Nothing is to be left out: repeat every entry exactly as given.
- - -
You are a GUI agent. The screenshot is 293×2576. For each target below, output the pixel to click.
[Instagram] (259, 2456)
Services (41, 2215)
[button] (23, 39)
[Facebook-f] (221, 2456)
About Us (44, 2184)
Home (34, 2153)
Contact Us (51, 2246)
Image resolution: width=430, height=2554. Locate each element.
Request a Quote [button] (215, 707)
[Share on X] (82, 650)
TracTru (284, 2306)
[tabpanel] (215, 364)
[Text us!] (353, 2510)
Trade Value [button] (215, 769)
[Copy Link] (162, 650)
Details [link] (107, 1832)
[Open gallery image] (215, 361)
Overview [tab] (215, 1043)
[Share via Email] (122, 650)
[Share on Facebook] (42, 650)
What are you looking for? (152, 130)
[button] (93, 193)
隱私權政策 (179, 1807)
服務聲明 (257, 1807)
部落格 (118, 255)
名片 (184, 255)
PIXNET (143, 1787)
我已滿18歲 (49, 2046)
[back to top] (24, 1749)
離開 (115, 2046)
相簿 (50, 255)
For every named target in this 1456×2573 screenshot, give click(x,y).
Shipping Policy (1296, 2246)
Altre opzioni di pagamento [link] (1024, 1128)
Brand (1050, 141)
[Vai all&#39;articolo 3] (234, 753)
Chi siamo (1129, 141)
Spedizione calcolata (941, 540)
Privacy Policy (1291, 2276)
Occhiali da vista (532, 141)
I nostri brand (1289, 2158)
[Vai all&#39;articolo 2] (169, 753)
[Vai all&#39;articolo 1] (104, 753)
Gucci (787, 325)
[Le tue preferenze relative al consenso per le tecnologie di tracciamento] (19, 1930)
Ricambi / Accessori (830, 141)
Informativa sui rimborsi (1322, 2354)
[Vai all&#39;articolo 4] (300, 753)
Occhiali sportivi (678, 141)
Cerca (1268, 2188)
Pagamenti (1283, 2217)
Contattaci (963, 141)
- - -
Result for this exercise —
You are a GUI agent. The screenshot is 293×2576. For each target below, output the pixel to click.
[Instagram] (259, 2456)
Services (41, 2215)
[button] (23, 39)
[Facebook-f] (221, 2456)
About Us (44, 2184)
Home (34, 2153)
Contact Us (51, 2246)
Image resolution: width=430, height=2554. Locate each element.
Request a Quote [button] (215, 707)
[Share on X] (82, 650)
TracTru (284, 2306)
[tabpanel] (215, 364)
[Text us!] (353, 2510)
Trade Value [button] (215, 769)
[Copy Link] (162, 650)
Details [link] (107, 1832)
[Open gallery image] (215, 361)
Overview [tab] (215, 1043)
[Share via Email] (122, 650)
[Share on Facebook] (42, 650)
What are you looking for? (152, 130)
[button] (93, 193)
隱私權政策 (179, 1807)
服務聲明 (257, 1807)
部落格 (118, 255)
名片 (184, 255)
PIXNET (143, 1787)
我已滿18歲 (49, 2046)
[back to top] (24, 1749)
離開 (115, 2046)
相簿 (50, 255)
For every named target in this 1456×2573 screenshot, give click(x,y).
Shipping Policy (1296, 2246)
Altre opzioni di pagamento [link] (1024, 1128)
Brand (1050, 141)
[Vai all&#39;articolo 3] (234, 753)
Chi siamo (1129, 141)
Spedizione calcolata (941, 540)
Privacy Policy (1291, 2276)
Occhiali da vista (532, 141)
I nostri brand (1289, 2158)
[Vai all&#39;articolo 2] (169, 753)
[Vai all&#39;articolo 1] (104, 753)
Gucci (787, 325)
[Le tue preferenze relative al consenso per le tecnologie di tracciamento] (19, 1930)
Ricambi / Accessori (830, 141)
Informativa sui rimborsi (1322, 2354)
[Vai all&#39;articolo 4] (300, 753)
Occhiali sportivi (678, 141)
Cerca (1268, 2188)
Pagamenti (1283, 2217)
Contattaci (963, 141)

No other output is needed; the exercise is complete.